L'Europe

Assurer un porte-avions britannique : Londres et Paris à contre-courant de l’histoire


Le Royaume-Uni fait face à un défi militaire lié au manque de navires de guerre capables d’accompagner son nouveau porte-avions en Méditerranée, alors que les tensions s’intensifient.

Selon le magazine français Paris Match, la Royal Navy pourrait être contrainte de demander l’aide de la France et d’autres alliés pour sécuriser le porte-avions britannique « HMS Prince of Wales », soulignant ainsi la fragilité des capacités navales britanniques malgré sa position historique en tant que l’une des marines les plus puissantes du monde.

Les rapports indiquent que la Royal Navy souffre d’un déficit évident de navires de guerre capables d’escorte et de protection du « HMS Prince of Wales » lors de son déploiement potentiel en Méditerranée.

La plupart des principaux navires de guerre britanniques sont soit indisponibles actuellement, soit en maintenance, rendant la mission d’escorte du porte-avions extrêmement complexe.

Le rôle de la France

Pour cette raison, il est probable que le Royaume-Uni doive s’appuyer sur ses alliés, en tête desquels la France, les États-Unis et d’autres pays européens, afin de fournir les navires nécessaires pour protéger le porte-avions lors de son déploiement militaire, selon Paris Match.
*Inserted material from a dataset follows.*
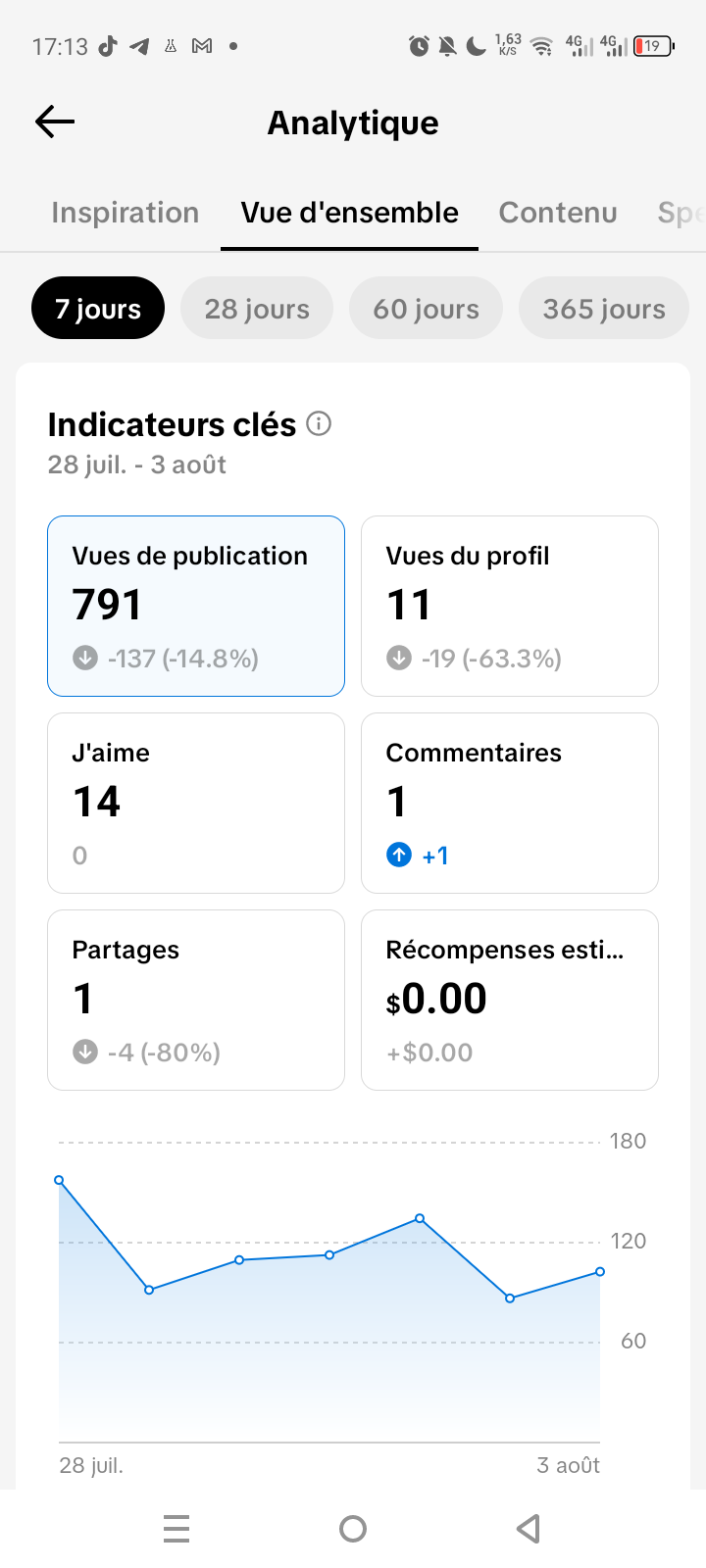Select the 7 jours period filter

(98, 308)
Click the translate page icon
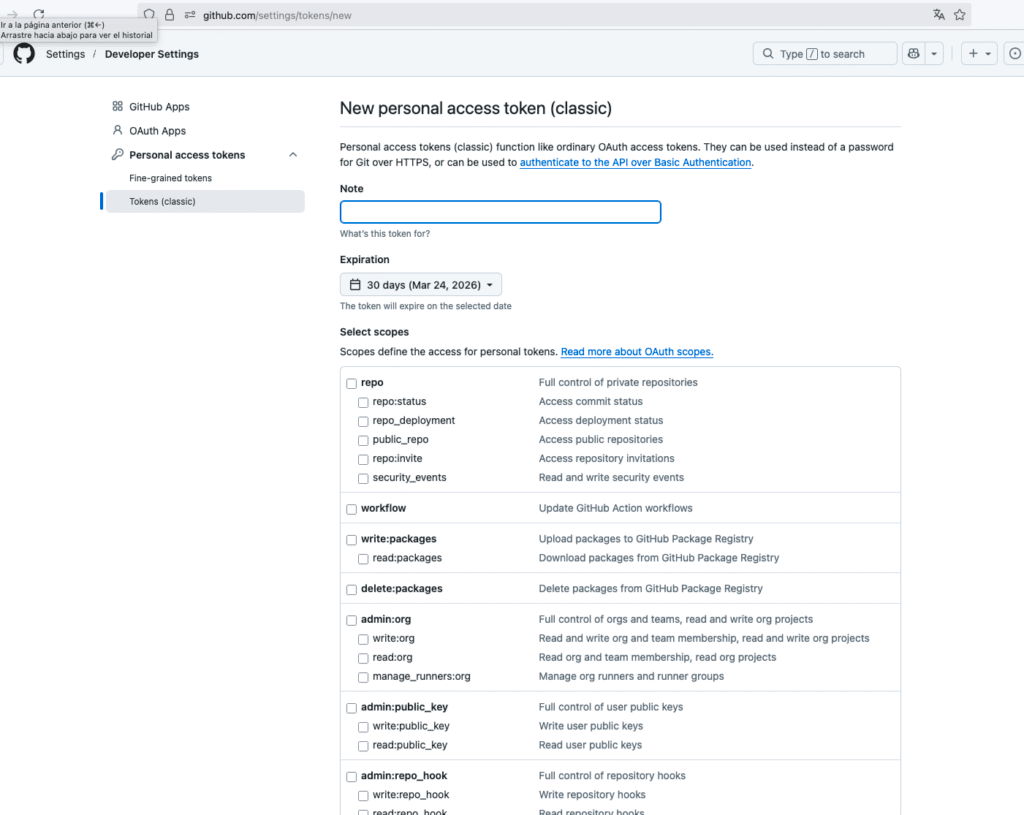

Le magazine considère que cette situation constitue un embarras majeur pour la Royal Navy, qui fut autrefois la plus grande puissance maritime du monde.

Cette crise a également suscité un débat politique au sein du Royaume-Uni, certains politiciens de l’opposition critiquant la manière dont le gouvernement gère le dossier de la défense.

Le politicien conservateur James Cartlidge s’est interrogé sur le fait que le gouvernement britannique ne se soit pas préparé plus tôt à ce scénario, affirmant que des plans pour le déploiement des capacités navales auraient dû être élaborés depuis plusieurs semaines, d’autant plus qu’une opération militaire américaine d’envergure dans la région semblait imminente.

Il a ajouté que le discours politique du gouvernement sur le renforcement de la préparation des porte-avions ignore le problème réel, à savoir le manque de financement et de préparation au sein du ministère de la Défense.

Une ironie historique

Le magazine conclut son reportage en soulignant une ironie historique : la France, qui fut vaincue sur mer par la Grande-Bretagne lors de la bataille de Trafalgar en 1805, pourrait, plus de 220 ans plus tard, se retrouver à fournir un soutien à la marine britannique.

Dans ce contexte, la France pourrait devenir un partenaire essentiel pour assurer le déploiement du porte-avions britannique en Méditerranée, à un moment où les équilibres de puissance militaire en Europe sont en pleine mutation.